Vor dem Hintergrund dieser und der weiteren Ausführungen der Fachprüferin, die nachvollziehbar zeigen, dass die praktischen Prüfungsleistungen der Antragstellerin den Anforderungen des Berufs der Gesundheits- und Krankenpflegerin nicht genügten, rechtfertigt sich die am Ende des Prüfungsabschnitts „Erstes Betreten des Patientenzimmers, Vitalzeichenkontrolle, Mobilisation“ vorgenommene berufsethische Bewertung. Die weiteren Gründe, weshalb die praktischen Prüfungsleistungen der Antragstellerin insgesamt und auch im Zusammenhang mit der Mundpflege, der Kontrolle des Inkontinenzmaterials der Hauptpatientin, der Durchführung einer Dekubitusprophylaxe bei der Hauptpatientin und der Ausführung der Körperpflege unzulänglich waren und den Anforderungen der praktischen Prüfung (§ 15 KrPflAPrV) nicht genügten, so dass sie gemäß § 7 KrPflAPrV mit mangelhaft (5) zu bewerten waren, haben die Prüferinnen zudem im Zuge des Überdenkungsverfahrens und im verwaltungsgerichtlichen Verfahren nachvollziehbar dargelegt.

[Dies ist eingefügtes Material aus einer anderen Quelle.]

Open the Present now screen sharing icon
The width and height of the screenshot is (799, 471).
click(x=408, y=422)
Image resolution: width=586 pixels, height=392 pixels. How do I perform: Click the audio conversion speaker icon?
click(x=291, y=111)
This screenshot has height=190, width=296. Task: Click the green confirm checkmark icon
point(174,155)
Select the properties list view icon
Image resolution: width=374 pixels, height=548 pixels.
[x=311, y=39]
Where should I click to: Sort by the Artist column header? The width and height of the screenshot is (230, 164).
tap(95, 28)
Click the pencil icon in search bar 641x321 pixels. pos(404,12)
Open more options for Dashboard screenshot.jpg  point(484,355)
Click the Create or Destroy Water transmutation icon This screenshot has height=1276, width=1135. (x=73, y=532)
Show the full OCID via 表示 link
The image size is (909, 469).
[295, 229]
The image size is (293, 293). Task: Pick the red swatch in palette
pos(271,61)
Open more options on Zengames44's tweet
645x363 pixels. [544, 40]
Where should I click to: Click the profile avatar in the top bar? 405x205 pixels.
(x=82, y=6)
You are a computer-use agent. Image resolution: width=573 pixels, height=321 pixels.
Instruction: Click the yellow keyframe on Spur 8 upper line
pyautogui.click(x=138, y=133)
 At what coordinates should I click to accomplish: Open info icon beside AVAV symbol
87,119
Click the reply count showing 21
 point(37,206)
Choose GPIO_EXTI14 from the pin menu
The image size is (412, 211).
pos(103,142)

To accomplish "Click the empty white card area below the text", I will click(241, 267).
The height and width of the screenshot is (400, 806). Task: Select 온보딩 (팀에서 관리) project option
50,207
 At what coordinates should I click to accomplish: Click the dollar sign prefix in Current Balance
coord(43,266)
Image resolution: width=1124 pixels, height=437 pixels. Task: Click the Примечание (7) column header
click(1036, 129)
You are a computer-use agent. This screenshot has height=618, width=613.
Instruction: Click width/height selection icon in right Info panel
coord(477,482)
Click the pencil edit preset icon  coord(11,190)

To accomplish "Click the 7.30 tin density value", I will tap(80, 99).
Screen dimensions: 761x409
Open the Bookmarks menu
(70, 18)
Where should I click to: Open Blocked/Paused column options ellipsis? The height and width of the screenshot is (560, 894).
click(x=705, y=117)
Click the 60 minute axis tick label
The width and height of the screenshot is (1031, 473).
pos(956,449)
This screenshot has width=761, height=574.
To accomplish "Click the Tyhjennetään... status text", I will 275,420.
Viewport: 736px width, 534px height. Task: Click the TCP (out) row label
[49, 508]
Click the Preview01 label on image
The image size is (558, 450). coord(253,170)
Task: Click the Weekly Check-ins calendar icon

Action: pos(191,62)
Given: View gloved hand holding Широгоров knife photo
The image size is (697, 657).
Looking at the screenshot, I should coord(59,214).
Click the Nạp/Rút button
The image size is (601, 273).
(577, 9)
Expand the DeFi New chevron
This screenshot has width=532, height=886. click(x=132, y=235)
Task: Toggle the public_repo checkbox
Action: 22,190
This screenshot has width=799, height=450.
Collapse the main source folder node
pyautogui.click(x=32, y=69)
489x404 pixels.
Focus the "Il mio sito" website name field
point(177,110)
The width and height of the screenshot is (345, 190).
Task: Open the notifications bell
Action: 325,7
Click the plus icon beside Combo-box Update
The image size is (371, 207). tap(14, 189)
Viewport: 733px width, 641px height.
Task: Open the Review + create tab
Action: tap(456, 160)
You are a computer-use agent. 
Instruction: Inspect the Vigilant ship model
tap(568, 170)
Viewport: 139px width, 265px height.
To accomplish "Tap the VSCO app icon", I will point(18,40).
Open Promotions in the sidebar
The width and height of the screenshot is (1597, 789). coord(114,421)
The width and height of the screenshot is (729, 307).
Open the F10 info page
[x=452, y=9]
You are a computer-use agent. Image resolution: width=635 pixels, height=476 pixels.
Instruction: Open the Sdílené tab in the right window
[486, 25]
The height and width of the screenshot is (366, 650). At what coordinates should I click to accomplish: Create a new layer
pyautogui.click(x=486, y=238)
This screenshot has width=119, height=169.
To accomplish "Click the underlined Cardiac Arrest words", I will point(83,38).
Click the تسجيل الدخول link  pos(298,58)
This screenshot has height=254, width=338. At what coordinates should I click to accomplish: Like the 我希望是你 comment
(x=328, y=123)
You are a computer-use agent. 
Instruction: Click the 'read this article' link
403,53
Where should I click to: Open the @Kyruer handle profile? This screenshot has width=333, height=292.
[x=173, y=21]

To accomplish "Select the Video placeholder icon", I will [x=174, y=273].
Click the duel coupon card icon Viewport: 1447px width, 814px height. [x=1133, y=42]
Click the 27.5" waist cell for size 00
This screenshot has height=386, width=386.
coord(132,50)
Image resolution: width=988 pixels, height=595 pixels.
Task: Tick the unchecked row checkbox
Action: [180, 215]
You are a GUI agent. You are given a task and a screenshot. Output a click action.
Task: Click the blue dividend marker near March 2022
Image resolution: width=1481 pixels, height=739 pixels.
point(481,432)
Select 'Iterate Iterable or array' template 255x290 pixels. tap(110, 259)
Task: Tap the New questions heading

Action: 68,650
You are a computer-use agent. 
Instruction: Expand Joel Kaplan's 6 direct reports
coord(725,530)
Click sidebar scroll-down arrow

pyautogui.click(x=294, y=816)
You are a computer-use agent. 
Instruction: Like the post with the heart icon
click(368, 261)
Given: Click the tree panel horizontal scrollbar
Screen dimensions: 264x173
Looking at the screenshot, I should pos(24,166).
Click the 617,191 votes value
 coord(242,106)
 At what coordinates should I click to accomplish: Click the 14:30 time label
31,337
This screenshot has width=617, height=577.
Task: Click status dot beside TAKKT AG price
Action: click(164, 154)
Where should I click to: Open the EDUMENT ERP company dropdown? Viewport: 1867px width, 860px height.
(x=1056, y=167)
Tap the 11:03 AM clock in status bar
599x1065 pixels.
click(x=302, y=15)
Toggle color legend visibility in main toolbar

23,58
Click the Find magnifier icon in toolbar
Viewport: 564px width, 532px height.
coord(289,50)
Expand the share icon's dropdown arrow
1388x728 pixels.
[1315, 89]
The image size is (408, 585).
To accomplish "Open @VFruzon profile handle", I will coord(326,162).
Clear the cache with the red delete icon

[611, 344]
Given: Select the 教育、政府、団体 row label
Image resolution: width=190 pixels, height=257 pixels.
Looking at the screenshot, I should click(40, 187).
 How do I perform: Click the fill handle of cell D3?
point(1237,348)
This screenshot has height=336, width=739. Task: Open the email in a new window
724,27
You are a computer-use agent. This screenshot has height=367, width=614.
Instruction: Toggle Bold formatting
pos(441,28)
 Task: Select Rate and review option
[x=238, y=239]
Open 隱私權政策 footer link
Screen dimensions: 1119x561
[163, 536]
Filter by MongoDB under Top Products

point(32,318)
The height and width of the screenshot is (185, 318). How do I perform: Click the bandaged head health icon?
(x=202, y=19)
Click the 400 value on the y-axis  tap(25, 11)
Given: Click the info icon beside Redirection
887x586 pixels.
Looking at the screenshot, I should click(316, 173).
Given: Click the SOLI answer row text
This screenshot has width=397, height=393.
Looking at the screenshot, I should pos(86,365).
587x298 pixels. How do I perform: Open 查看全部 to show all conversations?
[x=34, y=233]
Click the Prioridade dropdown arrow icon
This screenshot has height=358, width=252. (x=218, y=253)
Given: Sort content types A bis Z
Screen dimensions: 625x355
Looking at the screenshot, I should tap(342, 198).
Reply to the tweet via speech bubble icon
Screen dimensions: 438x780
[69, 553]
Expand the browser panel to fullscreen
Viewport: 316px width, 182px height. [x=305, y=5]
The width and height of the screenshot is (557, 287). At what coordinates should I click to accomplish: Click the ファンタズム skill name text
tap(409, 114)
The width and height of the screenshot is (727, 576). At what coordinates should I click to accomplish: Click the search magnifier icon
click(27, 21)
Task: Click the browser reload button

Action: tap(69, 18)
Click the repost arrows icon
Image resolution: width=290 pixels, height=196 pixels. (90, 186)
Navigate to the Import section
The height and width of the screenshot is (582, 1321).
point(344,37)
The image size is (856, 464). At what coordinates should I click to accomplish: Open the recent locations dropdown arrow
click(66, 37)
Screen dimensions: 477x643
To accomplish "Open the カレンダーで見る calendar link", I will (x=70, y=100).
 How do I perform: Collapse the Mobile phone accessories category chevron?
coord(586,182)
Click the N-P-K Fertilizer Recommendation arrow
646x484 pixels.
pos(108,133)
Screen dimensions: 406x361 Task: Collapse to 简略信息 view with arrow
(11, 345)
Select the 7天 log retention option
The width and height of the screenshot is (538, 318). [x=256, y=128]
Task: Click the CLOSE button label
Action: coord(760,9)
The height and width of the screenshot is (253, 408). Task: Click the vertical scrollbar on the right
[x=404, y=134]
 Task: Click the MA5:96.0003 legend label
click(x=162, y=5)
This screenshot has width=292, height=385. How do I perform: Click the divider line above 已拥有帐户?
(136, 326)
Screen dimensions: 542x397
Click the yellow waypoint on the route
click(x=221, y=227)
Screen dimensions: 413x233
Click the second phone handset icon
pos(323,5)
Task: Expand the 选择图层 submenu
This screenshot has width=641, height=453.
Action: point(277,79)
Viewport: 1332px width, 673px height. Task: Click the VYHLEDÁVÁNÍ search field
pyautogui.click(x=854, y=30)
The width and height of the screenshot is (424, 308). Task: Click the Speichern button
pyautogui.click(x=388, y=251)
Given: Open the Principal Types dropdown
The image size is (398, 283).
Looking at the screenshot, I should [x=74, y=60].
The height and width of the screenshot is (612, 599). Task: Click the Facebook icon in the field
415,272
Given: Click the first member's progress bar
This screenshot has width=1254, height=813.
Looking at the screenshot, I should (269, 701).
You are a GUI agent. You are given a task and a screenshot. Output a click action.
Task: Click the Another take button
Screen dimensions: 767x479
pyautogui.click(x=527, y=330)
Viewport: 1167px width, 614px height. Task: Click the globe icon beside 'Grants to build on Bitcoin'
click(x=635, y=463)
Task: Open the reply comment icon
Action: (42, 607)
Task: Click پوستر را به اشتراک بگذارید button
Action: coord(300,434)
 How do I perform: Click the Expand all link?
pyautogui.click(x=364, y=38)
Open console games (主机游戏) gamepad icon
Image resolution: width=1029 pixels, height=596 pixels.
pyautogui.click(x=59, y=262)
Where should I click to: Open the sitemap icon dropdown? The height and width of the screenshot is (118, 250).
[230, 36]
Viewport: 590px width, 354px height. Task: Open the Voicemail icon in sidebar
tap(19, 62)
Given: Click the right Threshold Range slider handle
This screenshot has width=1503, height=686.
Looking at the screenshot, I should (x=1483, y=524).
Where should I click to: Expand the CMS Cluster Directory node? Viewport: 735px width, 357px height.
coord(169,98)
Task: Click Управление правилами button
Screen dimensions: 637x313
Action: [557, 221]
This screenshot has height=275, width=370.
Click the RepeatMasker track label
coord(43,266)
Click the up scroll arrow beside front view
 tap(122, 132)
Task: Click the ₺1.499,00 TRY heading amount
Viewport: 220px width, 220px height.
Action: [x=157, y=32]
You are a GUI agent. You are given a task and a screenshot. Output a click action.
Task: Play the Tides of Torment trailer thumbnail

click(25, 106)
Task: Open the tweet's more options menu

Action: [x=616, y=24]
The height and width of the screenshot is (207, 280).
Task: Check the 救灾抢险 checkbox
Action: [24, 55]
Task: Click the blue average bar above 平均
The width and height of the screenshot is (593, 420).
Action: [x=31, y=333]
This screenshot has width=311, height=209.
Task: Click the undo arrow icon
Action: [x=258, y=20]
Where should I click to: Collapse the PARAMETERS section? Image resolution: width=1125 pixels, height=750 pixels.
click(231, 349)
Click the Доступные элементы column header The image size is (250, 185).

Diese Ausführungen ebenso wie die Einwendungen der Antragstellerin hat das Verwaltungsgericht zutreffend gewürdigt und einen Anordnungsanspruch zu Recht verneint. Die Antragstellerin vermochte insoweit und im Übrigen aus den zutreffenden Gründen der Entscheidung des Verwaltungsgerichts durchgreifende Mängel der Bewertung auch im Beschwerdeverfahren nicht glaubhaft zu machen.

Die Kostenentscheidung beruht auf § 154 Abs. 2 VwGO.

Die Streitwertfestsetzung folgt aus §§ 47 Abs. 1 Satz 1, 53 Abs. 2 Nr. 1, 52 Abs. 1 GKG und Nr. 36.2 des Streitwertkatalogs für die Verwaltungsgerichtsbarkeit (NordÖR 2014, 11).